▸ **WHAT YOU ARE ASKED TO DO**: Copy the records. Keep every line exactly as it is.

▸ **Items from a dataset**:
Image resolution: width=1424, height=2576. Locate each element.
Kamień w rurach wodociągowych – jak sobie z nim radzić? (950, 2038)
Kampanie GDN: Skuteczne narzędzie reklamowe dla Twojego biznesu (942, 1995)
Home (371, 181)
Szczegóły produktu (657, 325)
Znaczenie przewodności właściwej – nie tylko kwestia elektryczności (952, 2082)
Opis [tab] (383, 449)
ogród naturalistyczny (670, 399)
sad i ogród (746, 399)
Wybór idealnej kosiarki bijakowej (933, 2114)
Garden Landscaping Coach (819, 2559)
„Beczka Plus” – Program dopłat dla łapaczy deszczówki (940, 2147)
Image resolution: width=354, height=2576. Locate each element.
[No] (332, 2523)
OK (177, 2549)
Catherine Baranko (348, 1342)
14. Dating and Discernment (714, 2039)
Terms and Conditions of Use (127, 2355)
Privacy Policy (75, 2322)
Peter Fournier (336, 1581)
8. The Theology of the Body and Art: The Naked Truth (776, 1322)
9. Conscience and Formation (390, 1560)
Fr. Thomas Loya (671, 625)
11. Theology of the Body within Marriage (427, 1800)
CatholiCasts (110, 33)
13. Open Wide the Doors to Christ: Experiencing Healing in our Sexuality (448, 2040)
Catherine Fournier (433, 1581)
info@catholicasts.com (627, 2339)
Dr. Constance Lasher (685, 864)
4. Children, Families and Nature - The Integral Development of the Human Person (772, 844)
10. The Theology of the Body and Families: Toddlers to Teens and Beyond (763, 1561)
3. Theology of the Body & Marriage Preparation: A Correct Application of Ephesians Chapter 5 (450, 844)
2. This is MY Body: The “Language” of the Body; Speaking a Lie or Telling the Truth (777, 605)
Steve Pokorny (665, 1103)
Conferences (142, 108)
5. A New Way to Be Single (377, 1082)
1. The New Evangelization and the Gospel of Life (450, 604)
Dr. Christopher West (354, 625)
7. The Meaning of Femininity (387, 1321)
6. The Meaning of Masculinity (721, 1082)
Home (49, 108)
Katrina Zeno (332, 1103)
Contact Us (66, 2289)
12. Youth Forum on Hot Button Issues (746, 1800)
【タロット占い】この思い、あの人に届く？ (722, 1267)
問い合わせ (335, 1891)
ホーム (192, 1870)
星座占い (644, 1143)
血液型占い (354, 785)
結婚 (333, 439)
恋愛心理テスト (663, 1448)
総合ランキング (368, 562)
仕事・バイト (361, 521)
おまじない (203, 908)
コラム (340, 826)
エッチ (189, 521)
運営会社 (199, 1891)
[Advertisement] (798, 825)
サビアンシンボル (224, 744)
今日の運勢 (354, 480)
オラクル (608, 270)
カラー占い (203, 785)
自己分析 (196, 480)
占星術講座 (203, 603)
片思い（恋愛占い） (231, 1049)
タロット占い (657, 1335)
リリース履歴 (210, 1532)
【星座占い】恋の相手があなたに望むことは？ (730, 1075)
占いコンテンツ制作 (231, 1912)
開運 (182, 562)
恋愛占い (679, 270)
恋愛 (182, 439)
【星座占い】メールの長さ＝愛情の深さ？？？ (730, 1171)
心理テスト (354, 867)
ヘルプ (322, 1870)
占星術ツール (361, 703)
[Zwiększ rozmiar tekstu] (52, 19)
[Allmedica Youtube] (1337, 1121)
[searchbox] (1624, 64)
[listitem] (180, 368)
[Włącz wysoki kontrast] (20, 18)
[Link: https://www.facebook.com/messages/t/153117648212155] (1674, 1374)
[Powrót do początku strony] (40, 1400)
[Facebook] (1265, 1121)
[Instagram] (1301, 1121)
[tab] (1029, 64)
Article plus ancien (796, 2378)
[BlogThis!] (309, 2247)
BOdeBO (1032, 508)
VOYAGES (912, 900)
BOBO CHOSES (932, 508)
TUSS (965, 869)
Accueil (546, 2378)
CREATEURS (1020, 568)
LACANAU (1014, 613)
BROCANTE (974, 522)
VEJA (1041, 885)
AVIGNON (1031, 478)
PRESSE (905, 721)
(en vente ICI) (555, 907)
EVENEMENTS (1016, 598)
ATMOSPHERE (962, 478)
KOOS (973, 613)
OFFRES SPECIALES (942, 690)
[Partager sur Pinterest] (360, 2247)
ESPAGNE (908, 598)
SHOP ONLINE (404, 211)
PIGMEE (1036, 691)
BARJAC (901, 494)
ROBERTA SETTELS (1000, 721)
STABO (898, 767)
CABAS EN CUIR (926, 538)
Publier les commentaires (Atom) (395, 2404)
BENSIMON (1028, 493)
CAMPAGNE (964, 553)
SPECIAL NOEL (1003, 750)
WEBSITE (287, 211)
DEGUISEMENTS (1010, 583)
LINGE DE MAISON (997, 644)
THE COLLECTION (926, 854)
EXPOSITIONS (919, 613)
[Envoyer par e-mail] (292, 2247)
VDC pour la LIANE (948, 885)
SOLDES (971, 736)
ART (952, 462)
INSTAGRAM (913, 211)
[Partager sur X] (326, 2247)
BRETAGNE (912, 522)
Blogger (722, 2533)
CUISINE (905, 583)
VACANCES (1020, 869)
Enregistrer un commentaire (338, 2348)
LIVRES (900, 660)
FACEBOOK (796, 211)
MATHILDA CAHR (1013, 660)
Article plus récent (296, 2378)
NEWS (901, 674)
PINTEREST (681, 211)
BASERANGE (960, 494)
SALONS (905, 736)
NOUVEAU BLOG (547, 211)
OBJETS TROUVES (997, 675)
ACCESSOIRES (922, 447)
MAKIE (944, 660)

▸ **ANSWER SECTION**:
Image resolution: width=1424, height=2576. Locate each element.
Kamień w rurach wodociągowych – jak sobie z nim radzić? (950, 2038)
Kampanie GDN: Skuteczne narzędzie reklamowe dla Twojego biznesu (942, 1995)
Home (371, 181)
Szczegóły produktu (657, 325)
Znaczenie przewodności właściwej – nie tylko kwestia elektryczności (952, 2082)
Opis [tab] (383, 449)
ogród naturalistyczny (670, 399)
sad i ogród (746, 399)
Wybór idealnej kosiarki bijakowej (933, 2114)
Garden Landscaping Coach (819, 2559)
„Beczka Plus” – Program dopłat dla łapaczy deszczówki (940, 2147)
Image resolution: width=354, height=2576. Locate each element.
[No] (332, 2523)
OK (177, 2549)
Catherine Baranko (348, 1342)
14. Dating and Discernment (714, 2039)
Terms and Conditions of Use (127, 2355)
Privacy Policy (75, 2322)
Peter Fournier (336, 1581)
8. The Theology of the Body and Art: The Naked Truth (776, 1322)
9. Conscience and Formation (390, 1560)
Fr. Thomas Loya (671, 625)
11. Theology of the Body within Marriage (427, 1800)
CatholiCasts (110, 33)
13. Open Wide the Doors to Christ: Experiencing Healing in our Sexuality (448, 2040)
Catherine Fournier (433, 1581)
info@catholicasts.com (627, 2339)
Dr. Constance Lasher (685, 864)
4. Children, Families and Nature - The Integral Development of the Human Person (772, 844)
10. The Theology of the Body and Families: Toddlers to Teens and Beyond (763, 1561)
3. Theology of the Body & Marriage Preparation: A Correct Application of Ephesians Chapter 5 (450, 844)
2. This is MY Body: The “Language” of the Body; Speaking a Lie or Telling the Truth (777, 605)
Steve Pokorny (665, 1103)
Conferences (142, 108)
5. A New Way to Be Single (377, 1082)
1. The New Evangelization and the Gospel of Life (450, 604)
Dr. Christopher West (354, 625)
7. The Meaning of Femininity (387, 1321)
6. The Meaning of Masculinity (721, 1082)
Home (49, 108)
Katrina Zeno (332, 1103)
Contact Us (66, 2289)
12. Youth Forum on Hot Button Issues (746, 1800)
【タロット占い】この思い、あの人に届く？ (722, 1267)
問い合わせ (335, 1891)
ホーム (192, 1870)
星座占い (644, 1143)
血液型占い (354, 785)
結婚 (333, 439)
恋愛心理テスト (663, 1448)
総合ランキング (368, 562)
仕事・バイト (361, 521)
おまじない (203, 908)
コラム (340, 826)
エッチ (189, 521)
運営会社 (199, 1891)
[Advertisement] (798, 825)
サビアンシンボル (224, 744)
今日の運勢 (354, 480)
オラクル (608, 270)
カラー占い (203, 785)
自己分析 (196, 480)
占星術講座 (203, 603)
片思い（恋愛占い） (231, 1049)
タロット占い (657, 1335)
リリース履歴 (210, 1532)
【星座占い】恋の相手があなたに望むことは？ (730, 1075)
占いコンテンツ制作 (231, 1912)
開運 (182, 562)
恋愛占い (679, 270)
恋愛 (182, 439)
【星座占い】メールの長さ＝愛情の深さ？？？ (730, 1171)
心理テスト (354, 867)
ヘルプ (322, 1870)
占星術ツール (361, 703)
[Zwiększ rozmiar tekstu] (52, 19)
[Allmedica Youtube] (1337, 1121)
[searchbox] (1624, 64)
[listitem] (180, 368)
[Włącz wysoki kontrast] (20, 18)
[Link: https://www.facebook.com/messages/t/153117648212155] (1674, 1374)
[Powrót do początku strony] (40, 1400)
[Facebook] (1265, 1121)
[Instagram] (1301, 1121)
[tab] (1029, 64)
Article plus ancien (796, 2378)
[BlogThis!] (309, 2247)
BOdeBO (1032, 508)
VOYAGES (912, 900)
BOBO CHOSES (932, 508)
TUSS (965, 869)
Accueil (546, 2378)
CREATEURS (1020, 568)
LACANAU (1014, 613)
BROCANTE (974, 522)
VEJA (1041, 885)
AVIGNON (1031, 478)
PRESSE (905, 721)
(en vente ICI) (555, 907)
EVENEMENTS (1016, 598)
ATMOSPHERE (962, 478)
KOOS (973, 613)
OFFRES SPECIALES (942, 690)
[Partager sur Pinterest] (360, 2247)
ESPAGNE (908, 598)
SHOP ONLINE (404, 211)
PIGMEE (1036, 691)
BARJAC (901, 494)
ROBERTA SETTELS (1000, 721)
STABO (898, 767)
CABAS EN CUIR (926, 538)
Publier les commentaires (Atom) (395, 2404)
BENSIMON (1028, 493)
CAMPAGNE (964, 553)
SPECIAL NOEL (1003, 750)
WEBSITE (287, 211)
DEGUISEMENTS (1010, 583)
LINGE DE MAISON (997, 644)
THE COLLECTION (926, 854)
EXPOSITIONS (919, 613)
[Envoyer par e-mail] (292, 2247)
VDC pour la LIANE (948, 885)
SOLDES (971, 736)
ART (952, 462)
INSTAGRAM (913, 211)
[Partager sur X] (326, 2247)
BRETAGNE (912, 522)
Blogger (722, 2533)
CUISINE (905, 583)
VACANCES (1020, 869)
Enregistrer un commentaire (338, 2348)
LIVRES (900, 660)
FACEBOOK (796, 211)
MATHILDA CAHR (1013, 660)
Article plus récent (296, 2378)
NEWS (901, 674)
PINTEREST (681, 211)
BASERANGE (960, 494)
SALONS (905, 736)
NOUVEAU BLOG (547, 211)
OBJETS TROUVES (997, 675)
ACCESSOIRES (922, 447)
MAKIE (944, 660)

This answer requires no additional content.